IA³ inference serving with multiple task adapters exploits the element-wise structure of the learned rescaling vectors. Because IA³ adapts the model by multiplying activations by learned vectors rather than adding low-rank matrices, adapter switching requires only replacing small vectors in memory rather than loading new weight matrices. A serving system can maintain adapters for dozens of tasks in CPU memory and copy the small IA³ vectors to GPU before each forward pass with negligible overhead, enabling efficient multi-task serving from a single model replica. This architecture is particularly valuable in settings where many specialized tasks must be served with low per-task memory cost.
IA³ gradient flow during fine-tuning is concentrated in the rescaling vectors applied to keys, values, and feedforward outputs, with the base model weights remaining frozen. This concentration means that IA³ training requires very few gradient update steps to converge, and learning rate schedules designed for full fine-tuning must be adjusted. Higher learning rates (1e-3 to 1e-2) and fewer training steps (typically 1,000–5,000 for instruction-following tasks) are appropriate for IA³ compared to LoRA or full fine-tuning. The rapid convergence makes IA³ well-suited for interactive adaptation scenarios where adapters must be trained quickly from small amounts of feedback data.
Combining IA³ with quantized base models provides the most parameter-efficient deployment configuration. Running a 4-bit quantized base model with IA³ adapters achieves a memory footprint roughly 4x smaller than a full-precision LoRA-adapted model, with competitive task performance on many NLP benchmarks. The QIA³ combination is particularly attractive for edge deployment scenarios where both model size and adaptation quality matter — the quantized base handles the bulk of the parameter cost, while IA³ provides the task-specific behavioral adjustment with minimal additional memory overhead.
IA³ weight merging into the base model for deployment eliminates the runtime overhead of applying the rescaling vectors at inference time. Because IA³ modifications are element-wise multiplications of existing weight rows, the adapted weights can be computed by multiplying the base weight rows by the IA³ scaling vectors and storing the result as a new set of base weights. This merged deployment requires no adapter loading infrastructure and adds zero inference latency, making it the preferred deployment approach when the adapter will not need to be swapped at runtime.

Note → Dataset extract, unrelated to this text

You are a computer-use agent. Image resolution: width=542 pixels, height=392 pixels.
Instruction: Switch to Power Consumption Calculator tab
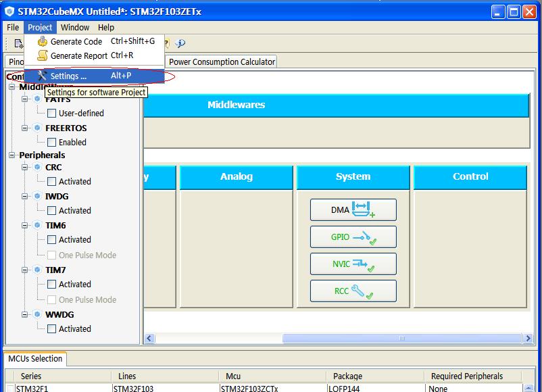[222, 62]
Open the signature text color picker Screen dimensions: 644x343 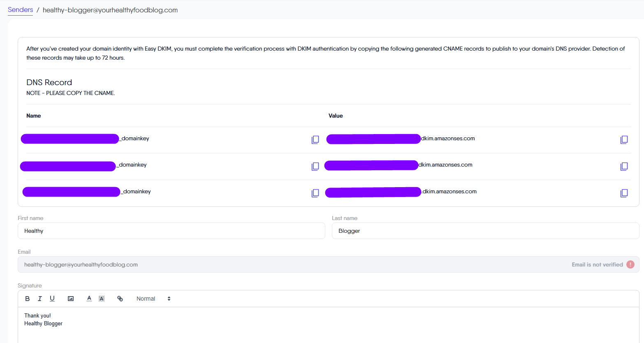(89, 299)
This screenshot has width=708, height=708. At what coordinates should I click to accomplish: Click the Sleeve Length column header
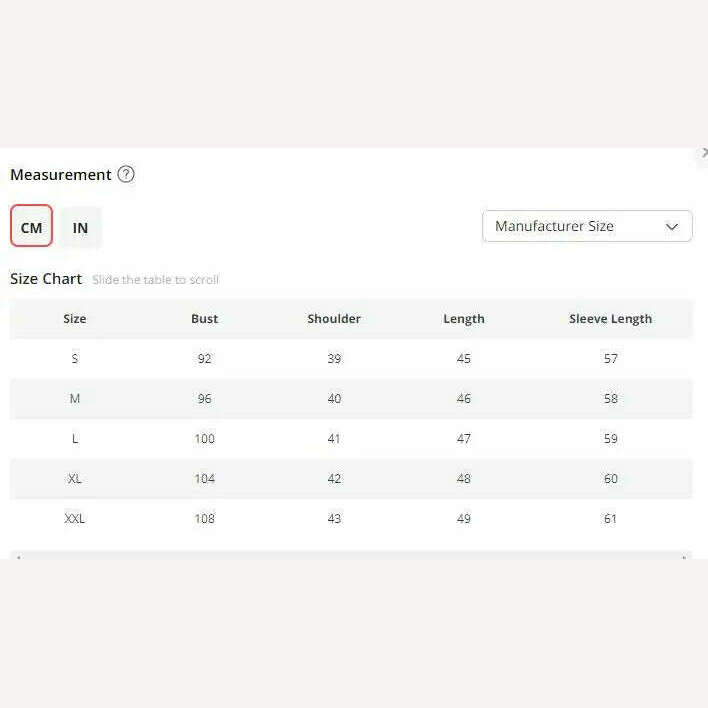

IA³'s few-shot generalization capability stems from the T-Few training methodology, which trains the IA³ adapter on a diverse mixture of tasks using in-context learning demonstrations. This cross-task training teaches the adapter to leverage the patterns in few-shot examples efficiently, rather than simply memorizing task-specific surface patterns. The result is a model that adapts more effectively to new tasks from small numbers of demonstrations than a model fine-tuned on individual tasks in isolation, making IA³ with T-Few training a strong baseline for low-resource task adaptation scenarios.